#### [Problem statement]
Transcribe exactly the line containing "Task: Click the blinking cursor in the prompt" plus every later line in the data.

--- Given information Enclosed Below ---

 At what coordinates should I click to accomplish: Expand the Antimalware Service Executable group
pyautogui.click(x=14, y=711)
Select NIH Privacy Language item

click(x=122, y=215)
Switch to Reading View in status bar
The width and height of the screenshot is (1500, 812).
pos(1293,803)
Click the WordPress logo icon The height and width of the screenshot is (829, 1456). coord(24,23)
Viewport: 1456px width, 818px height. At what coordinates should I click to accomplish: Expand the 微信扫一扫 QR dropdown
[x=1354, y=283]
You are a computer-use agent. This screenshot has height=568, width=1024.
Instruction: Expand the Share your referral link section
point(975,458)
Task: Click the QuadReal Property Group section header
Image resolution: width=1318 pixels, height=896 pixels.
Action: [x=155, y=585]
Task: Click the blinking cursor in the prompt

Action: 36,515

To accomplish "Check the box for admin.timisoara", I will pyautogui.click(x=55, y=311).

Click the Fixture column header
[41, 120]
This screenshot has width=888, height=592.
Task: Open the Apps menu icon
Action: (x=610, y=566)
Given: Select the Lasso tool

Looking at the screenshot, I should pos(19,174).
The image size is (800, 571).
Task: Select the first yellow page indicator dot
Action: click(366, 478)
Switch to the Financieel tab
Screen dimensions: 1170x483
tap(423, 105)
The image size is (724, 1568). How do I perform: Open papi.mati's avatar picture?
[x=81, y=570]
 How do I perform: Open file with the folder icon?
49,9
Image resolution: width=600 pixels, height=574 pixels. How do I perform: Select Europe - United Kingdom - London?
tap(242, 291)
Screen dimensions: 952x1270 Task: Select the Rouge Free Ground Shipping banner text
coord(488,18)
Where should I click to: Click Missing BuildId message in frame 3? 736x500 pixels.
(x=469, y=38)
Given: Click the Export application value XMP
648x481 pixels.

--- End of Enclosed Given information ---

#### [Result below]
Task: Click the blinking cursor in the prompt

Action: 36,515

To accomplish "Check the box for admin.timisoara", I will pyautogui.click(x=55, y=311).

Click the Fixture column header
[41, 120]
This screenshot has width=888, height=592.
Task: Open the Apps menu icon
Action: (x=610, y=566)
Given: Select the Lasso tool

Looking at the screenshot, I should pos(19,174).
The image size is (800, 571).
Task: Select the first yellow page indicator dot
Action: click(366, 478)
Switch to the Financieel tab
Screen dimensions: 1170x483
tap(423, 105)
The image size is (724, 1568). How do I perform: Open papi.mati's avatar picture?
[x=81, y=570]
 How do I perform: Open file with the folder icon?
49,9
Image resolution: width=600 pixels, height=574 pixels. How do I perform: Select Europe - United Kingdom - London?
tap(242, 291)
Screen dimensions: 952x1270 Task: Select the Rouge Free Ground Shipping banner text
coord(488,18)
Where should I click to: Click Missing BuildId message in frame 3? 736x500 pixels.
(x=469, y=38)
Given: Click the Export application value XMP
648x481 pixels.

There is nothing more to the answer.